=== Work required ===
Quote exactly the lines from the one with "You are a computer-use" to the end of the data, both included; omit the pictures.

=== Provided information ===
=== Begin Enclosure ===

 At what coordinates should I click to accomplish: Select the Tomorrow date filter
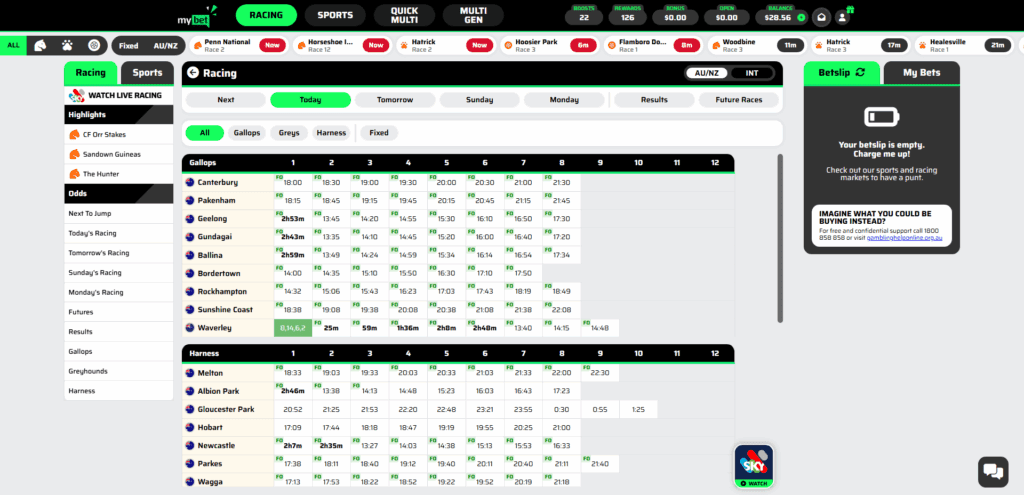pos(395,100)
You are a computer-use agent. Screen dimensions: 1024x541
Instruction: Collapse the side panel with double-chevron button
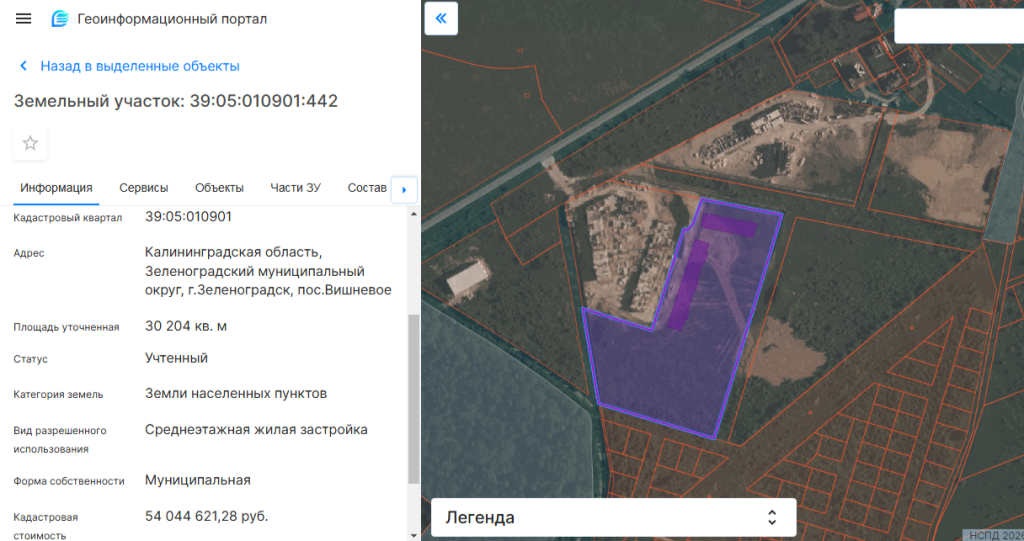(x=441, y=18)
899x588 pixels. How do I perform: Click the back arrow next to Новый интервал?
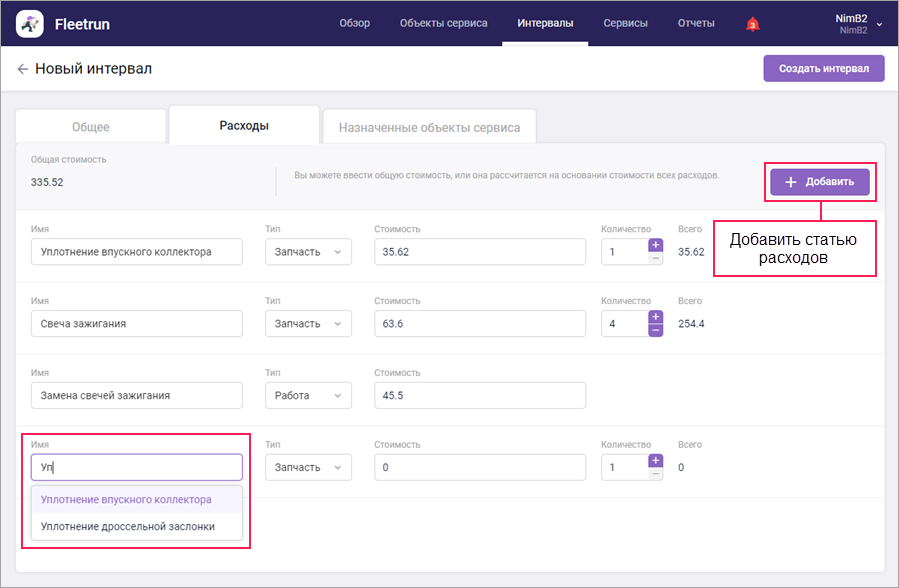(22, 69)
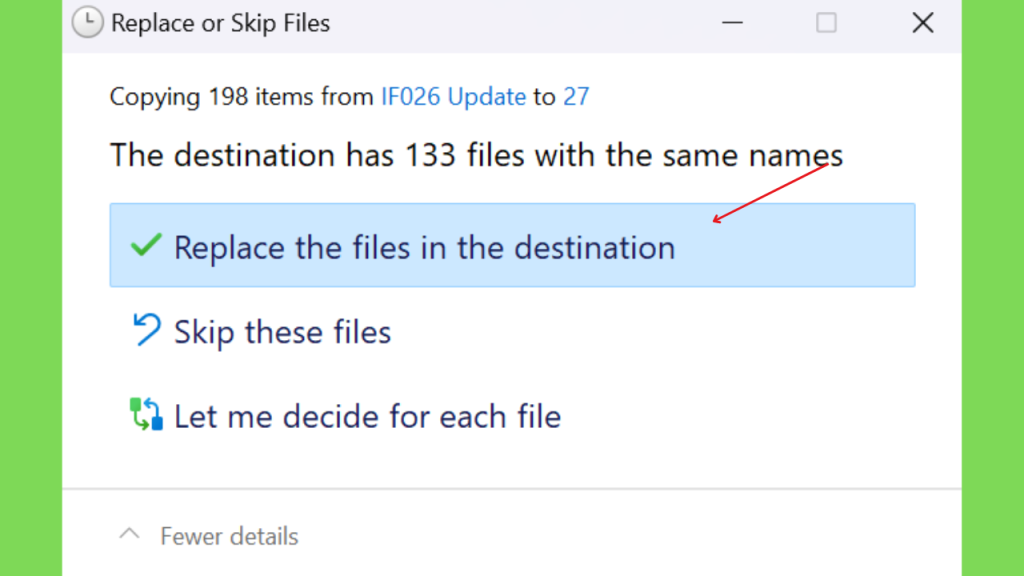Image resolution: width=1024 pixels, height=576 pixels.
Task: Click the heading The destination has 133 files
Action: pyautogui.click(x=476, y=155)
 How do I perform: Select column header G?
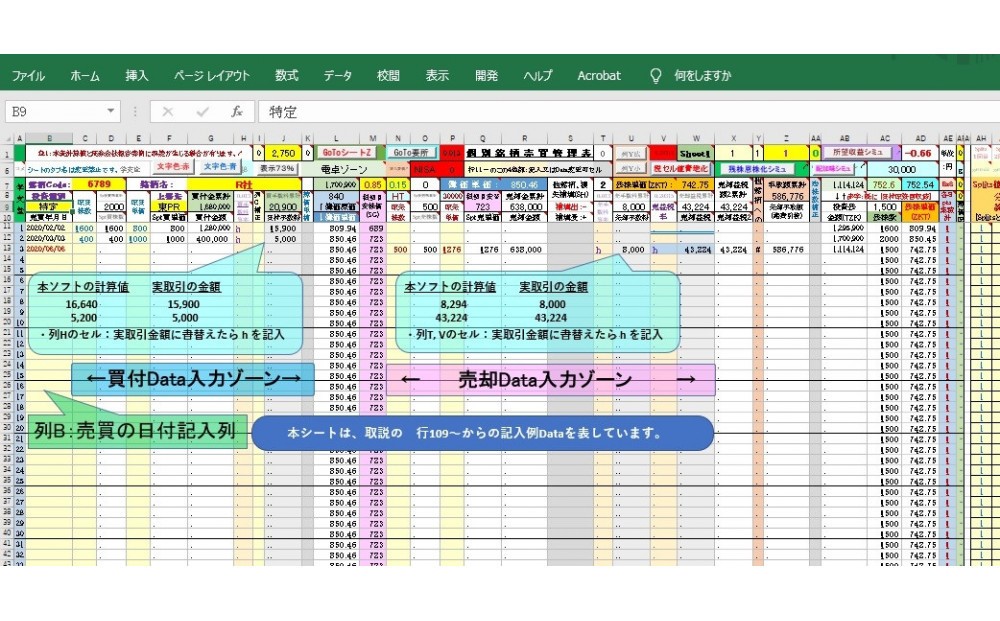point(210,138)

=== End Enclosure ===

=== Task answer ===
You are a computer-use agent. Screen dimensions: 1024x541
Instruction: Collapse the side panel with double-chevron button
(x=441, y=18)
899x588 pixels. How do I perform: Click the back arrow next to Новый интервал?
(22, 69)
Image resolution: width=1024 pixels, height=576 pixels.
Task: Click the heading The destination has 133 files
Action: pyautogui.click(x=476, y=155)
 How do I perform: Select column header G?
point(210,138)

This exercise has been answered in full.